Reduction Strategies¶
In this tutorial, we will compare the three reduction strategies available in PointReductionForecaster: multi-output (the default), direct, and dir-rec. We will fit each strategy on the same dataset, compare per-step error, and see how target_as_feature affects the feature matrix.
Try it interactively
Compare direct, recursive, and MIMO reduction strategies across forecasting horizons to understand the trade-offs for your use case.
ViewOpen in marimoPrerequisites¶
- Completed Getting Started
1. Load and Prepare Data¶
from yohou.datasets import fetch_sunspot
from yohou.model_selection import train_test_split
from yohou.preprocessing import Downsampler
bunch = fetch_sunspot()
y = Downsampler(interval="1mo", aggregation="mean").fit_transform(bunch.frame)
forecasting_horizon = 24
y_train, y_test = train_test_split(y, test_size=forecasting_horizon)

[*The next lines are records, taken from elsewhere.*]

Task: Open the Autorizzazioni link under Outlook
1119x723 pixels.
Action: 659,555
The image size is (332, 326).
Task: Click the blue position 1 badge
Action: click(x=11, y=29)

2. Multi-Output Strategy (Default)¶
The multi-output strategy trains a single model that predicts all H steps at once. This is the fastest approach and works well with sklearn's MultiOutputRegressor wrapper:
from sklearn.ensemble import RandomForestRegressor
from yohou.compose import FeaturePipeline
from yohou.point import PointReductionForecaster
from yohou.preprocessing import LagTransformer
fc_multi = PointReductionForecaster(
estimator=RandomForestRegressor(n_estimators=50, random_state=42),
feature_transformer=FeaturePipeline([
("lags", LagTransformer(lag=list(range(1, 13)))),
]),
reduction_strategy="multi-output",
)
fc_multi.fit(y_train, forecasting_horizon=forecasting_horizon)
y_pred_multi = fc_multi.predict(forecasting_horizon=forecasting_horizon)
3. Direct Strategy¶
The direct strategy trains H independent models, one per forecast step. Each model specializes in predicting a specific horizon:
fc_direct = PointReductionForecaster(
estimator=RandomForestRegressor(n_estimators=50, random_state=42),
feature_transformer=FeaturePipeline([
("lags", LagTransformer(lag=list(range(1, 13)))),
]),
reduction_strategy="direct",
)
fc_direct.fit(y_train, forecasting_horizon=forecasting_horizon)
y_pred_direct = fc_direct.predict(forecasting_horizon=forecasting_horizon)
4. Dir-Rec Strategy¶
The dir-rec (direct-recursive) hybrid trains H sequential models. Each model receives the predictions of all previous steps as additional features:
fc_dirrec = PointReductionForecaster(
estimator=RandomForestRegressor(n_estimators=50, random_state=42),
feature_transformer=FeaturePipeline([
("lags", LagTransformer(lag=list(range(1, 13)))),
]),
reduction_strategy="dir-rec",
)
fc_dirrec.fit(y_train, forecasting_horizon=forecasting_horizon)
y_pred_dirrec = fc_dirrec.predict(forecasting_horizon=forecasting_horizon)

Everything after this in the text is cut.